Description of the task> Output begins at the line with "Click the Ant Group company logo" and ends at the last line of the records below. Copy each line in that span exactly, and leave out pictures.

Material for this exercise>
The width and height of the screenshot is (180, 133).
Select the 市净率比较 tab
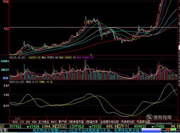coord(128,122)
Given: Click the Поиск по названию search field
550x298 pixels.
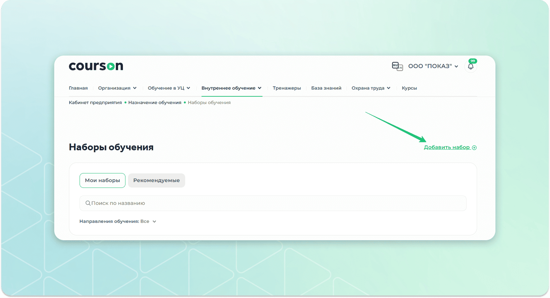Looking at the screenshot, I should click(x=273, y=203).
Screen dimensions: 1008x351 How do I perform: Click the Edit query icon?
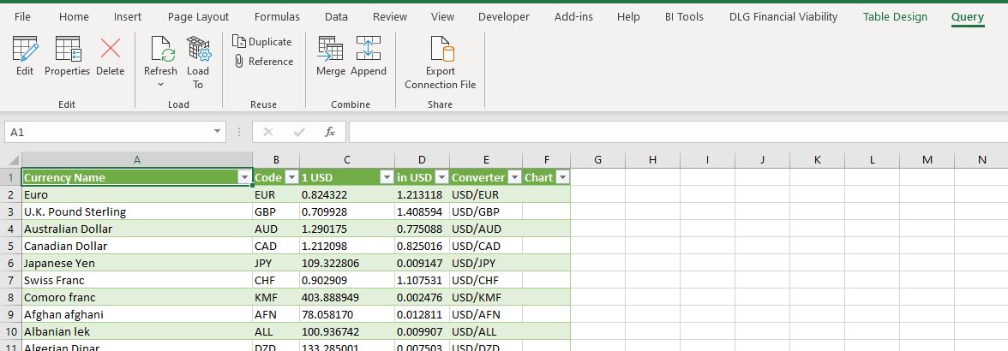point(25,57)
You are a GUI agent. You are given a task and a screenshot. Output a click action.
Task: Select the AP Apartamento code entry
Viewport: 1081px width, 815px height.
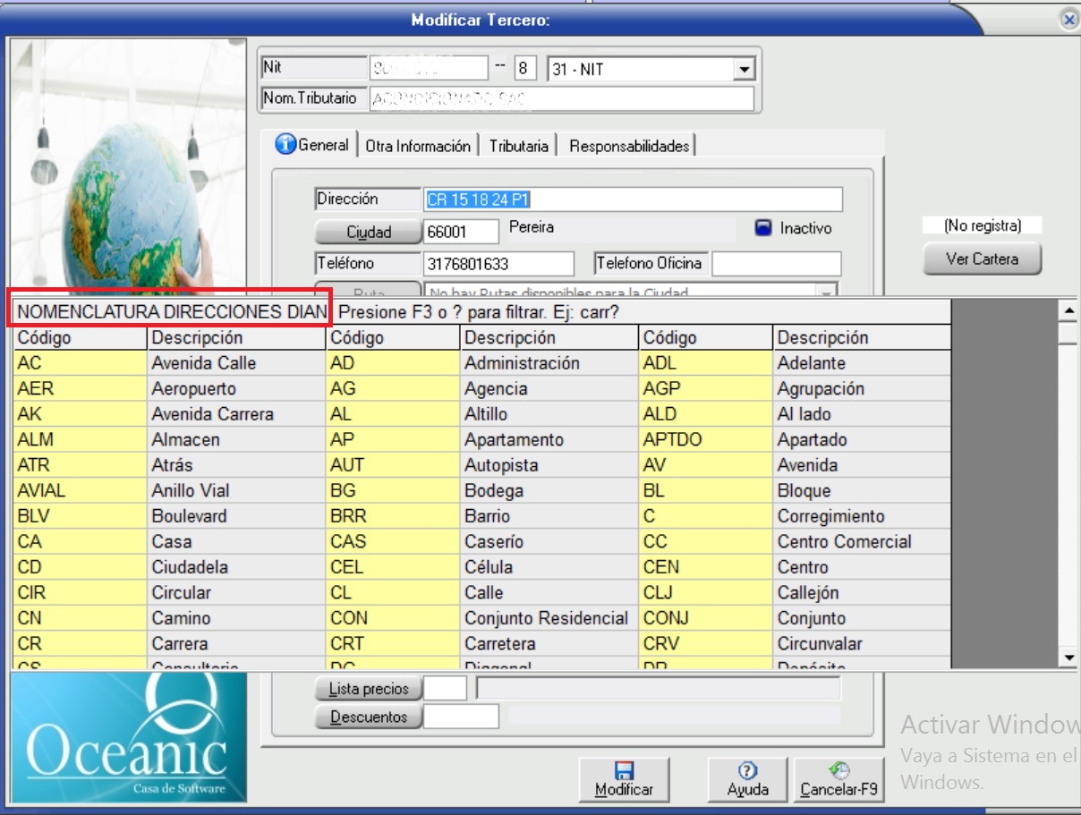click(x=393, y=440)
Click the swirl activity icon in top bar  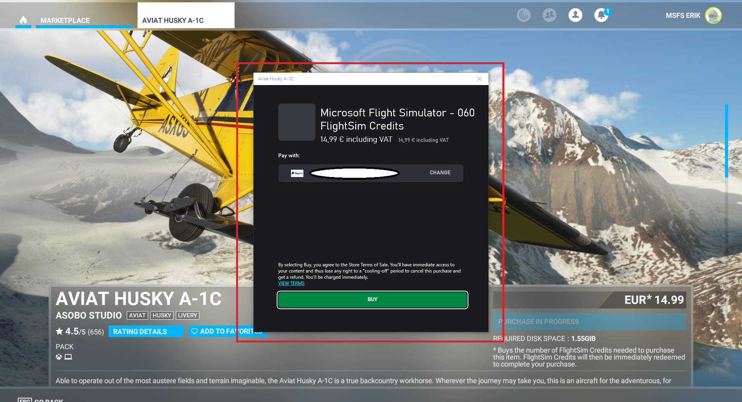(523, 15)

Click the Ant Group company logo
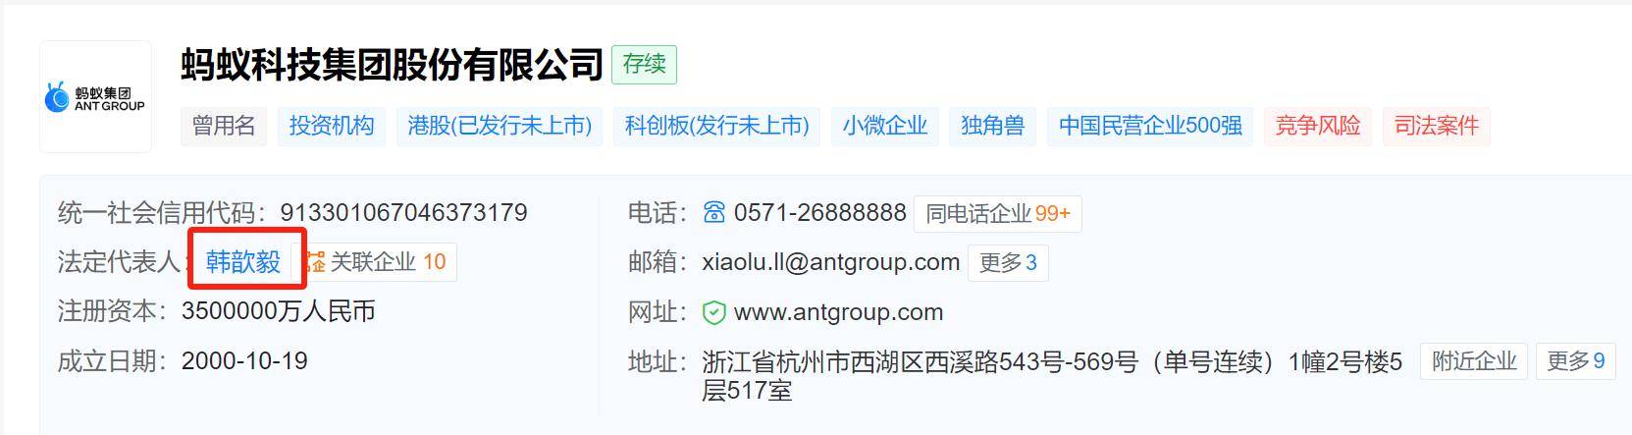click(95, 97)
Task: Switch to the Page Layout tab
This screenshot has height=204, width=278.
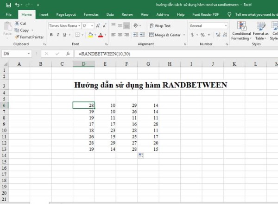Action: tap(66, 14)
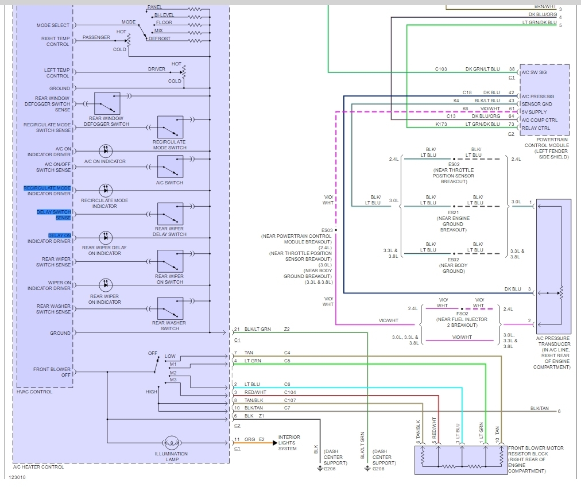Click the driver left temp potentiometer symbol
581x487 pixels.
tap(184, 72)
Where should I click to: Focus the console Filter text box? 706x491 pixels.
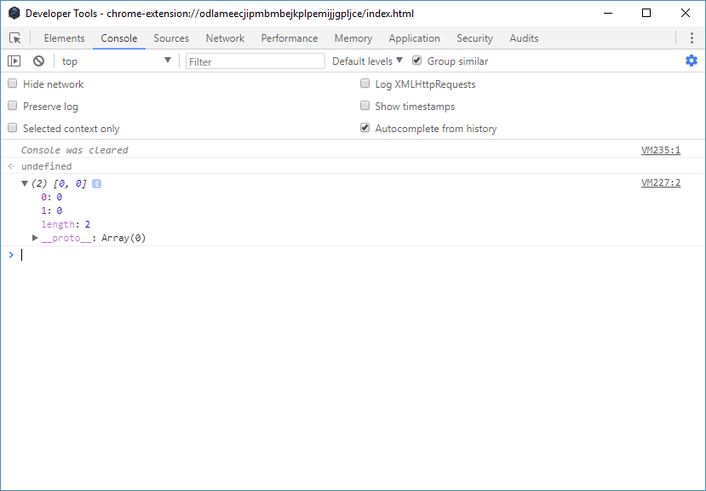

Response to this exercise>
Click the Ant Group company logo
click(95, 97)
Task: Switch to the Page Layout tab
This screenshot has height=204, width=278.
Action: tap(66, 14)
Click the driver left temp potentiometer symbol
581x487 pixels.
tap(184, 72)
Where should I click to: Focus the console Filter text box? 706x491 pixels.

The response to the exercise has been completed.